We first find the slope of the original line, then use our slope and point to find our equation.

Slope-intercept form is a way of writing your linear equation. It is of the form #y = mx + b#, where #m# is the slope and #b# is the initial value.

If two lines are parallel, then they have the same slope. Our given equation is #x + 7y - 5 = 0#, which can be written in slope-intercept form as #y =- 1/7 x + 5/7#. The slope of both lines, then, is #-1/7#.

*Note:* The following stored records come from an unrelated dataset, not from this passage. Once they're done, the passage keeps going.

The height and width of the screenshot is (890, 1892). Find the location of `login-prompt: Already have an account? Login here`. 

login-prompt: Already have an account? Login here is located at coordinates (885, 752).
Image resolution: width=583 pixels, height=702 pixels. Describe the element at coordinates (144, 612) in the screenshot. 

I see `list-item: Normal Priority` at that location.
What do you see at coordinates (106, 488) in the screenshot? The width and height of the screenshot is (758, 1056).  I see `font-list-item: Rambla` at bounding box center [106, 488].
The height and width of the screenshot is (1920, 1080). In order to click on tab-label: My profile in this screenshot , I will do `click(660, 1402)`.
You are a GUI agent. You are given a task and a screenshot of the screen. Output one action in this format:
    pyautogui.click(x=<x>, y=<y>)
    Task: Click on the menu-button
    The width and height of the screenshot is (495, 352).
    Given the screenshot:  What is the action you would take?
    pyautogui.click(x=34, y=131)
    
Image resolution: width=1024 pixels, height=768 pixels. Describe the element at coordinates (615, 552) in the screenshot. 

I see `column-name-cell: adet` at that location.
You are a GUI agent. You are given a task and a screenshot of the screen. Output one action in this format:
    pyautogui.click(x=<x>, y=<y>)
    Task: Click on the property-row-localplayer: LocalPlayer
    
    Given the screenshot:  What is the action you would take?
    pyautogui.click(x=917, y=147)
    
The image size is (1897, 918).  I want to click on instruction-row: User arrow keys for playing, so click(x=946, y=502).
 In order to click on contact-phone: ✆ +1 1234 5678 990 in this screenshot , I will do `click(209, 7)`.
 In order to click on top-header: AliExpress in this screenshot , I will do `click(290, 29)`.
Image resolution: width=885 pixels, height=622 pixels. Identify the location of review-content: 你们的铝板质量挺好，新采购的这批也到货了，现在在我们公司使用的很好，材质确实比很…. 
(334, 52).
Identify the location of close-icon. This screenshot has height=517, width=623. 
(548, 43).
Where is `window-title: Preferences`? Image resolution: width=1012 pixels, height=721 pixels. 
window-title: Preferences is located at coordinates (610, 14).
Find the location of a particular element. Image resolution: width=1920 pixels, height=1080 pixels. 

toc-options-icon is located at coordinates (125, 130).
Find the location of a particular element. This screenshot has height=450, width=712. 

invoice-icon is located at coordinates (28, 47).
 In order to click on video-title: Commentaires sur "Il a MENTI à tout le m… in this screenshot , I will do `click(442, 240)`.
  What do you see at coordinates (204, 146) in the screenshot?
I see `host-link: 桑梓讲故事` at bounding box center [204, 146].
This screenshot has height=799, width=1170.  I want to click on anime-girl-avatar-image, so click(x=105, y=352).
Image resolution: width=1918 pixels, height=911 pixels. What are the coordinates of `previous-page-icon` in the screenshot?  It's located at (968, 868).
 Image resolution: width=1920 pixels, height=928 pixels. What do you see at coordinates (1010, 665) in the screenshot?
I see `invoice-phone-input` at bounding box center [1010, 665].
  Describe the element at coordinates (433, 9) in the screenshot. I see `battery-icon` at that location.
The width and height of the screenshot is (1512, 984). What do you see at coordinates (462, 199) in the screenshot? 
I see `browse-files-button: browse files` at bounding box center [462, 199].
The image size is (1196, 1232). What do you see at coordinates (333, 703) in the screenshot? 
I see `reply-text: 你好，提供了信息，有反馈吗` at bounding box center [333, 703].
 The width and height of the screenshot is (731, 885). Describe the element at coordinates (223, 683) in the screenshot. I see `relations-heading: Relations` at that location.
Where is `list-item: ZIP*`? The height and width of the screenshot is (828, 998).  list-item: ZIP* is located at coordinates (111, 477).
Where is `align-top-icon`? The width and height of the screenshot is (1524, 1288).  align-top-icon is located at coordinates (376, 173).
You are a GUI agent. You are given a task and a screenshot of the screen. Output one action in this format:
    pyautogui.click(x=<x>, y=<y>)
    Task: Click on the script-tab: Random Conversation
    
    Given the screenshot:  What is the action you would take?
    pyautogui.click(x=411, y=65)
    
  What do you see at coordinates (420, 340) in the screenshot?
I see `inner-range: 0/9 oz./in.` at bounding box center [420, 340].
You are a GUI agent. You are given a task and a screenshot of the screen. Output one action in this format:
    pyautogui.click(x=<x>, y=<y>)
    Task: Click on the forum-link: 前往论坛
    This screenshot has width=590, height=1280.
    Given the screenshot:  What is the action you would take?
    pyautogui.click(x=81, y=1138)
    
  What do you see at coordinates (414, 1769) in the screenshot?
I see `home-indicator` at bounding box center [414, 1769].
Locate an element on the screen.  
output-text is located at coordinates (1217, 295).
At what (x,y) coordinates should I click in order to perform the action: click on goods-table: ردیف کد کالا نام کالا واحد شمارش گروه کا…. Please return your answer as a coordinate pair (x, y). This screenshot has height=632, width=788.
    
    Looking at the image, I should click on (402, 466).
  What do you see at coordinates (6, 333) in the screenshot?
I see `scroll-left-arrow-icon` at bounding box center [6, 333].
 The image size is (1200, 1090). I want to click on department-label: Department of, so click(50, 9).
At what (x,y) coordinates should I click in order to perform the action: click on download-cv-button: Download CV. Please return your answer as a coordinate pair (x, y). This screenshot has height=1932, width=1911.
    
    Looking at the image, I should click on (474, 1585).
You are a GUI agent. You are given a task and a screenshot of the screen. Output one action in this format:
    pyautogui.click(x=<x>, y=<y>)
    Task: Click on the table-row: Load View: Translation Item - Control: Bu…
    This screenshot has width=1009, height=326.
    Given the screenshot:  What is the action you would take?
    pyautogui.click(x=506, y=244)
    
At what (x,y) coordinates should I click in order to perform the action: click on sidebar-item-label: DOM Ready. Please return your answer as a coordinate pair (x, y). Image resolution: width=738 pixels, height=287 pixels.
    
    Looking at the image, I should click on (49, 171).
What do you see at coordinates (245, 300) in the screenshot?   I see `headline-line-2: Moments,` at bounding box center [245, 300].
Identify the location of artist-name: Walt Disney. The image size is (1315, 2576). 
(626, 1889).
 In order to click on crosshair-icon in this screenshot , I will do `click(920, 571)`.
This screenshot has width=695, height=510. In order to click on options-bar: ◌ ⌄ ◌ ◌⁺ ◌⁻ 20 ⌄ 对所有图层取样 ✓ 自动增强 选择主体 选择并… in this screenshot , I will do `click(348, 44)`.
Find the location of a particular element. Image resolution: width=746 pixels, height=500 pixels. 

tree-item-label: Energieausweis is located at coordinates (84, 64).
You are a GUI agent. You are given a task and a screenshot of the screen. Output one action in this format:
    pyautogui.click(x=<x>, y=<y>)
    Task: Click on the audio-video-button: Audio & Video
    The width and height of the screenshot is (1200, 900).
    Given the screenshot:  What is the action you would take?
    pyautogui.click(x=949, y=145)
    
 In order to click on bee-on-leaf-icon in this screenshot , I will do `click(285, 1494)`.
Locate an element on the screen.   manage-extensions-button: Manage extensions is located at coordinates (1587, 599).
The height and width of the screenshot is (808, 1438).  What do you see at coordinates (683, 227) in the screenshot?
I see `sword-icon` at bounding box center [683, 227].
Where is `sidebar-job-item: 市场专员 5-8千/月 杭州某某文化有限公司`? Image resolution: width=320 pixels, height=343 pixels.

Now we use slope-intercept form again to find our new equation given our point #(3, -2)# and our slope #m = -1/7#. We plug in and solve for #b#,

#y = mx + b#
#y = -1/7 x + b#
#-2 = -1/7 (3) + b#
#-2 + 3/7 = b#
#b = -11/7#

Thus, our desired equation is #y = -1/7 x - 11/7#. Our original equation was in standard form, so we should put our answer in standard form.

#y = -1/7 x - 11/7#
#7y = -x - 11#
#7y + x + 11 = 0#

Our final answer is #7y + x + 11 = 0#.